Le chroniqueur a ses moments de doute, générateurs d’une angoisse sémantique, phraséologique et stylistique quand vient le temps de l’écriture, du jugement, de l’interprétation d’une œuvre musicale dont il aura peut-être pu éprouver l’orgueil d’en percevoir à tort ou à raison les motivations créatives de ses auteurs.

Beaucoup de ces chroniqueurs se sont fourvoyés par le passé, encensant telle galette qui aura tôt fini dans l’oubli, vilipendant telle autre au final adoubée par la masse des auditeurs anonymes n’ayant que faire de leurs appréciations subjectives. Le chroniqueur prendra donc le soin de se retrancher derrière cette subjectivité évidente d’un propos n’engageant que son opinion personnelle à défaut de pouvoir ou savoir deviner celle de ses congénères.

Après ces quelques précautions linguistiques et autocritiques, tentons d’aborder « Fear Inoculum » de Tool, album que les fans du groupe désespéraient de pouvoir écouter un jour puisque sa genèse et son élaboration au final le séparent de 13 années de son prédécesseur (« 10,000 Days », 2006). Et pourtant, ce n’est que le 5ème album du quatuor américain qui aura habitué ses adeptes à la patience et au flegme nécessaires et salvateurs face aux éventuels détracteurs de leur pourtant irréfutables et parfaites productions passées (-le décor est planté!-).

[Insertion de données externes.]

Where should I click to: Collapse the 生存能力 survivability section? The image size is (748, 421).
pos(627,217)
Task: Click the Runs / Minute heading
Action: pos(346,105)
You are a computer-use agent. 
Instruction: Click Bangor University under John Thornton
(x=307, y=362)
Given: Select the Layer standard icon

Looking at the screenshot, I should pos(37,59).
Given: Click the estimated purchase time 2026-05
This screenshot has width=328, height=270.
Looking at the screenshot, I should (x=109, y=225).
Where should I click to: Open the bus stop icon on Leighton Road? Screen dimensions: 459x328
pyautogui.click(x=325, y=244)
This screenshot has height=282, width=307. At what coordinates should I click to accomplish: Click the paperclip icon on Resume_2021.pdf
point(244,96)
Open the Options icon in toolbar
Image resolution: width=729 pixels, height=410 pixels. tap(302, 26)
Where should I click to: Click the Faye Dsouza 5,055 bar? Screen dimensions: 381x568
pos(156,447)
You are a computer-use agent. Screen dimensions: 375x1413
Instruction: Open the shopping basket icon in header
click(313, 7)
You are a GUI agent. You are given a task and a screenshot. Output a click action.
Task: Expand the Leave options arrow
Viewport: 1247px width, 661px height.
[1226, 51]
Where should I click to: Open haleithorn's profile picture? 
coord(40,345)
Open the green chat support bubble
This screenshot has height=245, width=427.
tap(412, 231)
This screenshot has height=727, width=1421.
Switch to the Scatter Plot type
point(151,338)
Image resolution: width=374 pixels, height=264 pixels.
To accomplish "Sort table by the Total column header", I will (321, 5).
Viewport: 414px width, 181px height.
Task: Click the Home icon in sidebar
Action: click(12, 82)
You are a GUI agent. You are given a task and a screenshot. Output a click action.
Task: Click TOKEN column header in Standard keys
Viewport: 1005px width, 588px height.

Certes, Meynar James Keenan aura su faire comprendre à ses admirateurs que sa verve et sa faconde ne s’étaient en aucun cas taries (cf. ses récentes productions avec Puscifer et A Perfect Circle), mais le fan est un anxieux de nature et au tempérament souvent exagérément inquiet en quête permanente d’une quiétude béate et d’un bonheur tranquille dont il espère être inondé à l’écoute de la puissance artistique des musiciens qu’il vénère. Or, ne nous voilons pas la face, fut-elle ou non dénuée d’attraits, ce nouveau Tool est un album incroyablement excitant (-défloraison à peine voilée!-).

Point n’est besoin à l’auditeur de connaître le passé glorieux de ces américains surdoués, tant « Fear Inoculum » possède une âme et une puissance majestueuses. Il y a d’abord ce titre énigmatique et au référentiel antique, incorporant dans son étymologie une part mystique et interrogative comme avait d’ailleurs déjà su le faire un autre mastodonte du genre dans un récent passé pour un retour (lui aussi) en tous points réussi (Faith No More « Sol Invictus », 2015). C’est ensuite une incroyable masse de travail puisque le LP dépasse largement l’heure d’écoute pour des morceaux dépassant souvent les 10 minutes preuve s’il en était besoin d’une inspiration toujours aussi prolifique et dense.

Autant le dire tout de suite, établir un résumé de quelques lignes relève de l’impossible lorsqu’on tente d’esquisser une approche de « Fear Inoculum ». L’objet débute  par un signal répétitif strident, tel un météorite lancé à toute berzingue dans le cosmos infini et se rapprochant de l’auditeur après avoir voyagé de nombreuses années. S’ensuit une mélodie toute en boucles répétitives, avant qu’une rythmique pulsatile évocatrice d’une vie toujours présente et vibrante ne viennent la contre-balancer. Dix minutes pour un titre introductif éponyme se terminant dans une ambiance metal lorgnant vers un indus policé et racé.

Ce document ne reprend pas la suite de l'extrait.